Keflezighi made his first Olympic team in 2000 at Sydney, where he finished 12th in the 10,000. In winning silver in 2004, he became the first American man to win a marathon medal since Frank Shorter took silver in 1976. Keflezighi was the oldest U.S. Olympic marathon trials champion at 36 in 2012 and went on to finish fourth in London. He was second in the 2016 Olympic trials in Los Angeles, but was beset by stomach woes during the Rio competition. But he finished with a flourish, following a late fall with several impromptu pushups before crossing the line 33rd.
Most of his races are a blur to him, but Athens and his wins at New York and Boston are etched in his memory. “Boston Marathon, I can tell you minute by minute and breath by breath,” he said, recalling that he debated whether to slow down to save energy or maintain his pace against a late charge while battling a sore foot. “You are in pain, a lot of pain, you want to give up, but you know you can’t, because you’ve got the victims’ names on your bib. And you try to draw inspiration from them and think about them and the crowd chanting, ‘USA!’ and ‘Go Meb!’”
Larsen expects to be emotional on Sunday. “We all shed tears at Athens that day and at New York when he won it in 2009 and then Boston, oh my God,” Larsen said. “And here we are again. We don’t need a win. We don’t need a great race. We just need him to have a good day, a decent day, and we’re all going to be celebrating.”
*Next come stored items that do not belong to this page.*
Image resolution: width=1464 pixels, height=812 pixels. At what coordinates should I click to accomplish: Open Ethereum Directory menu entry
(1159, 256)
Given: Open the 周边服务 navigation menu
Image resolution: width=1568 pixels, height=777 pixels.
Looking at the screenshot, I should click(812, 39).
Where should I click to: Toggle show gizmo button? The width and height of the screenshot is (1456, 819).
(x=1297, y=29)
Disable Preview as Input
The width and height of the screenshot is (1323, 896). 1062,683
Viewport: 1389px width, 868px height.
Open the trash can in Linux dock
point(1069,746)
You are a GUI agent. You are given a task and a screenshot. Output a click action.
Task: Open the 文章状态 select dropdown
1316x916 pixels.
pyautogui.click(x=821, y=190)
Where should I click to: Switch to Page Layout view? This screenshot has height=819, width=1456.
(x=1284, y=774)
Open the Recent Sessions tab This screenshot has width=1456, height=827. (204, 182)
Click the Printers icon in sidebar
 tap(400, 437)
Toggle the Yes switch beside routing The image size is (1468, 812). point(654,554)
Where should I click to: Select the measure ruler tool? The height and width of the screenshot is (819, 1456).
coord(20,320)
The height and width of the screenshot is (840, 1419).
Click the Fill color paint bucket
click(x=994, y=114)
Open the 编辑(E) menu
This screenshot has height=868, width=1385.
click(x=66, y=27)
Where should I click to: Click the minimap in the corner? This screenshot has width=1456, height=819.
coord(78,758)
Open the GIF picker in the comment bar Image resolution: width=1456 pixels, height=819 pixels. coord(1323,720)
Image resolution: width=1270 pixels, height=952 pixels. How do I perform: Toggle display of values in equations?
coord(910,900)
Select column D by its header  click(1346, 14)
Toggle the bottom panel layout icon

Keflezighi will walk away with no regrets. He’d like to match his time of 2 hours, 12 minutes and 35 seconds from that first marathon, but knows the fickle nature of the race. “Those days of winning are behind me, but never say never,” said Keflezighi, who finished an aching 13th in Boston in April. “I definitely want to enjoy the journey of celebrating. If I’m not meeting my goals, then it’s having a fun time. But I’m going in to finish, hopefully, on a high note in my career.”